*** Block opens ***
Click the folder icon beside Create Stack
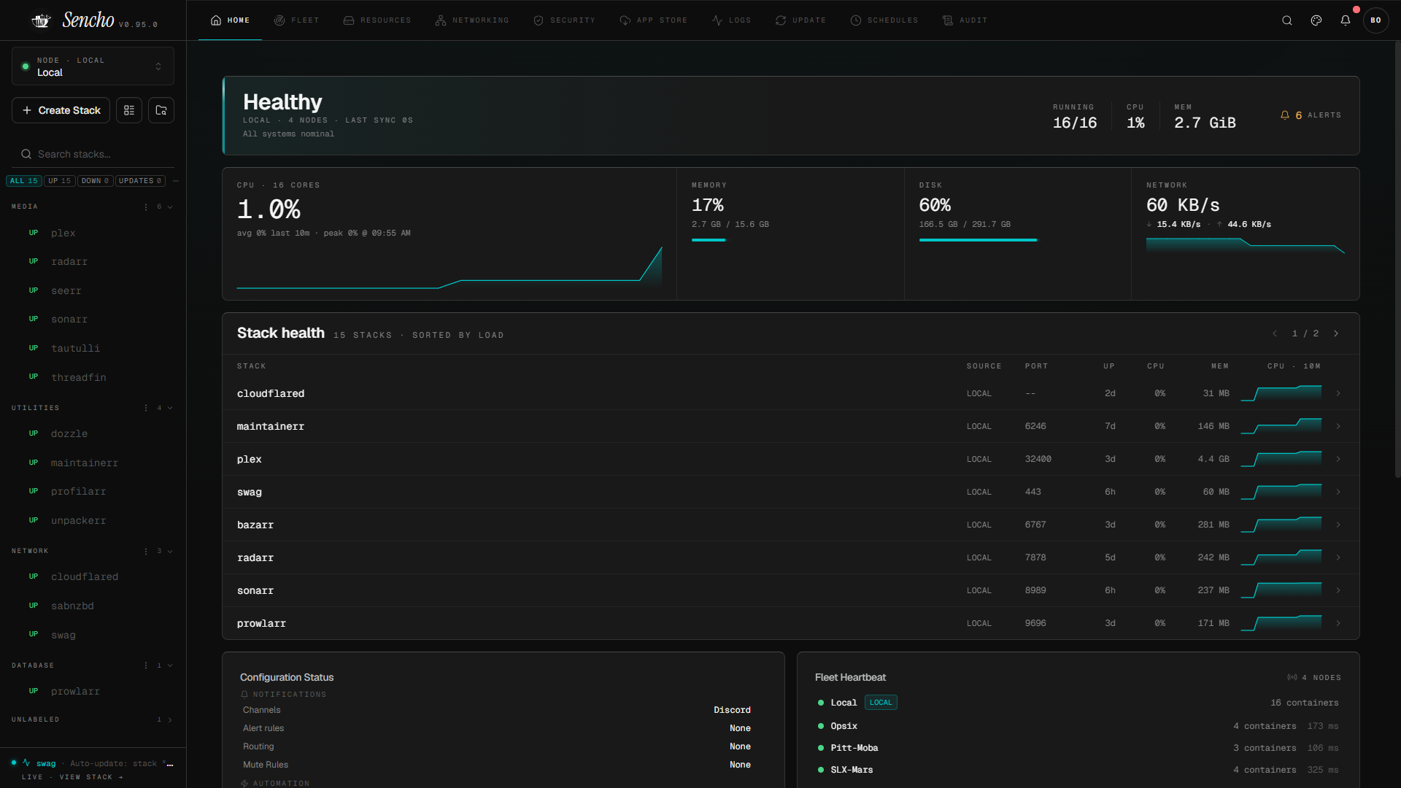The height and width of the screenshot is (788, 1401). 161,110
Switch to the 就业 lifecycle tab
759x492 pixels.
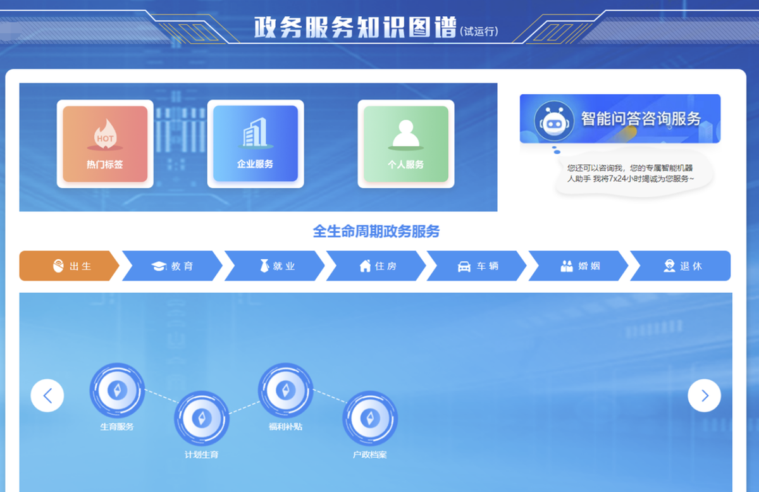coord(275,266)
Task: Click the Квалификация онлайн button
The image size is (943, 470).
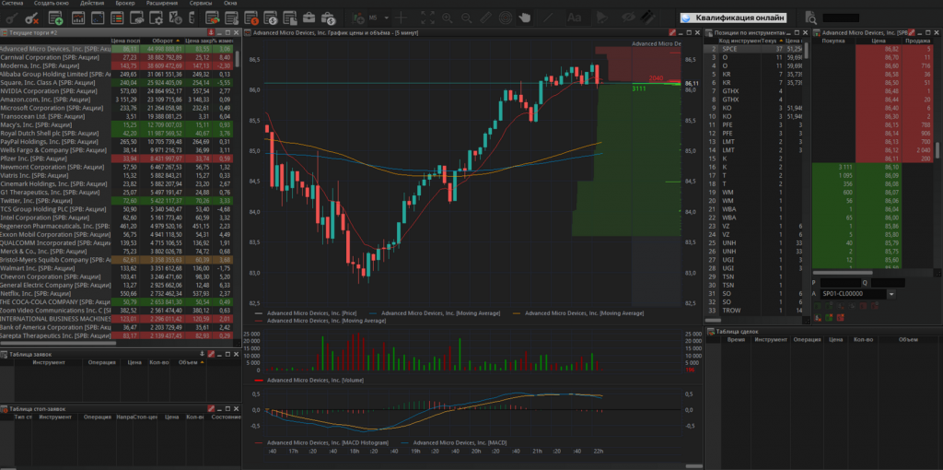Action: (x=733, y=18)
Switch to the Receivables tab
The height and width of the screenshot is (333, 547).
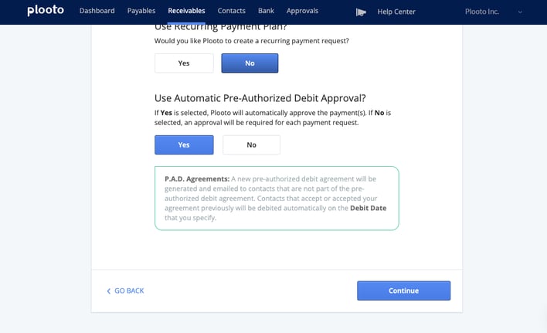[x=186, y=11]
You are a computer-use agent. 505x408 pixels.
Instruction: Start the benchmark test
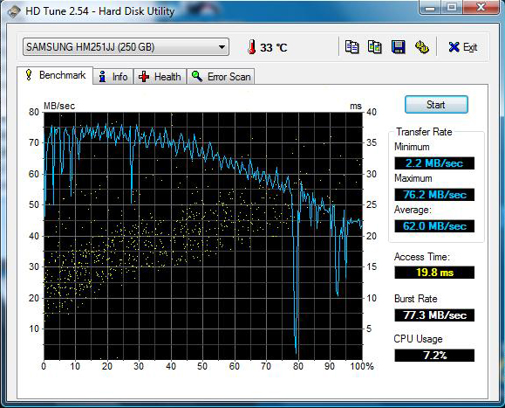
*** Block closes ***
■ TASK INSTRUCTIONS
In the material above, show every line where the word "Switch" turns up.

■ RESULT FOR THIS EXERCISE
Switch to the 就业 lifecycle tab
Switch to the Receivables tab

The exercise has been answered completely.